**Work task**: Look over the listing below and tally the lines in which the word "Given" turns up. Answer with the tally only.

**Material supplied**:
=-=-=

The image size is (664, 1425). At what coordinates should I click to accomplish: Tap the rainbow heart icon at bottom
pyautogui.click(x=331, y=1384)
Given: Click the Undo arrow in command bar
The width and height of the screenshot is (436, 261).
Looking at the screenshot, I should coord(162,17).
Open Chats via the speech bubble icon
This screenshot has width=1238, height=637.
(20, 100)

=-=-=

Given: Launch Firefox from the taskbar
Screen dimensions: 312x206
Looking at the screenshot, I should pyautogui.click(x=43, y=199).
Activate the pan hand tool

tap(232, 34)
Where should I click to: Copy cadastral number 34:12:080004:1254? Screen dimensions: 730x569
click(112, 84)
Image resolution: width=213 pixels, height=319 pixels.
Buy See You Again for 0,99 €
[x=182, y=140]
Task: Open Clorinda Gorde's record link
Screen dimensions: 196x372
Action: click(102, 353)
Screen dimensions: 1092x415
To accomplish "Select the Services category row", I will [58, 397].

=-=-=

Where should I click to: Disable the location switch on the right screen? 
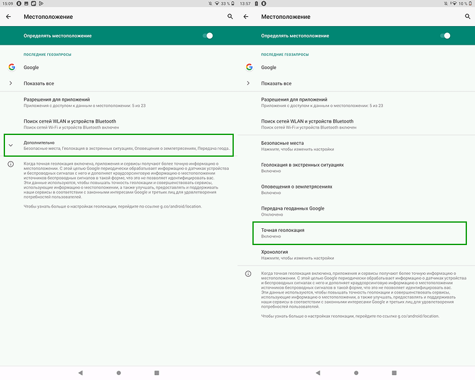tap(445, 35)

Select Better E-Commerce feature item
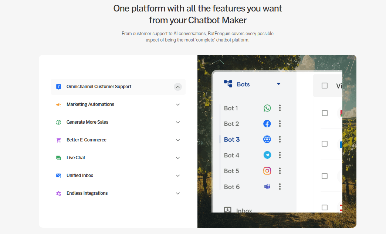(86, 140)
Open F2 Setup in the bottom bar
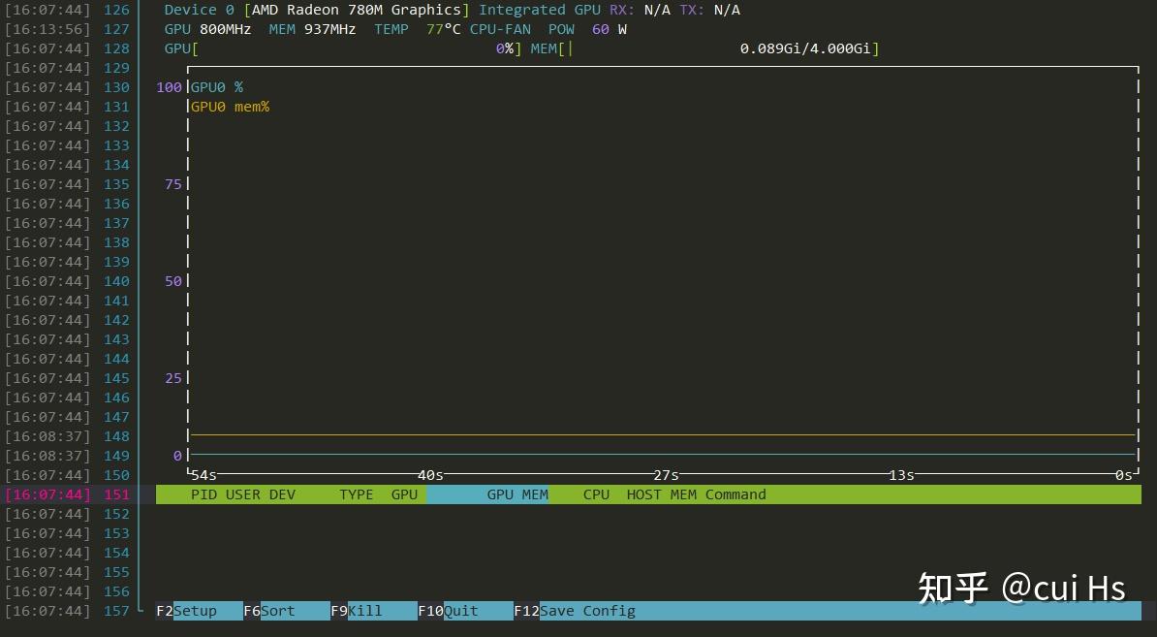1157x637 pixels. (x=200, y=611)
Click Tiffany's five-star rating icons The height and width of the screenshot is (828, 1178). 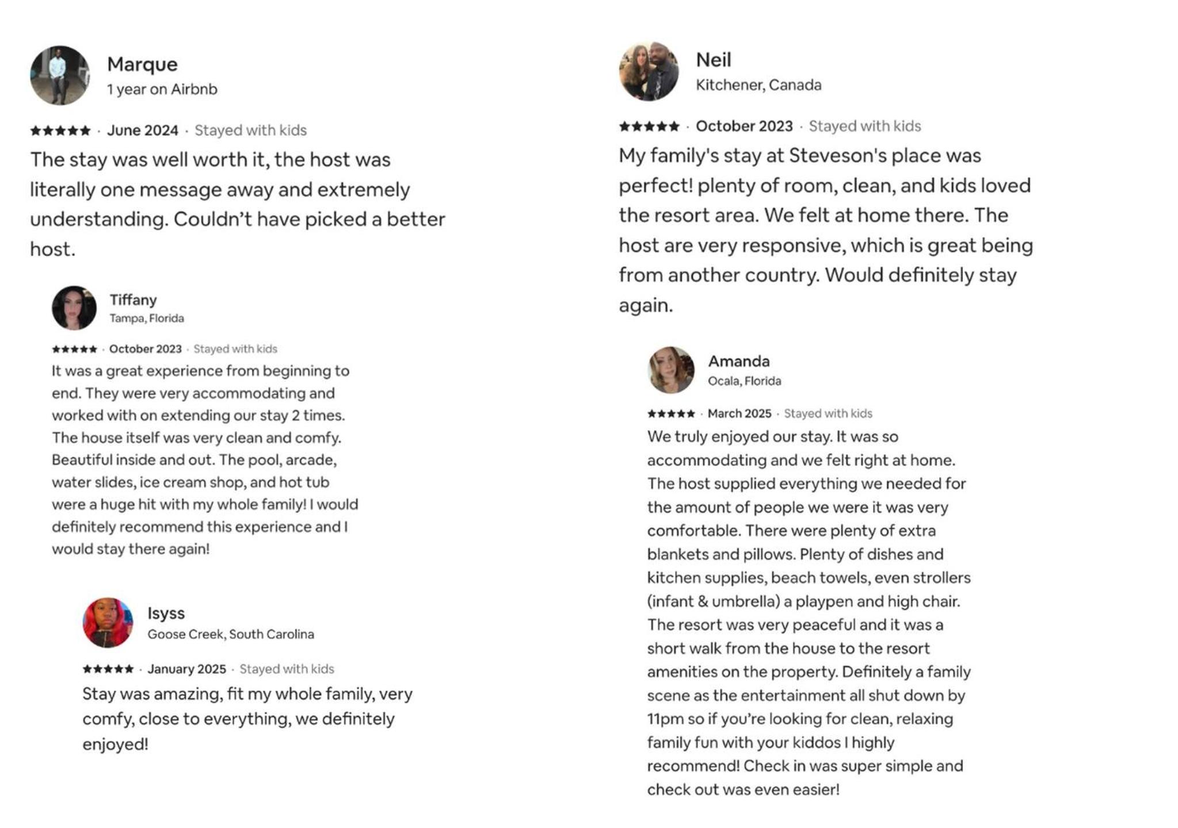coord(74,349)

=-=-=

**Worked solution**: 2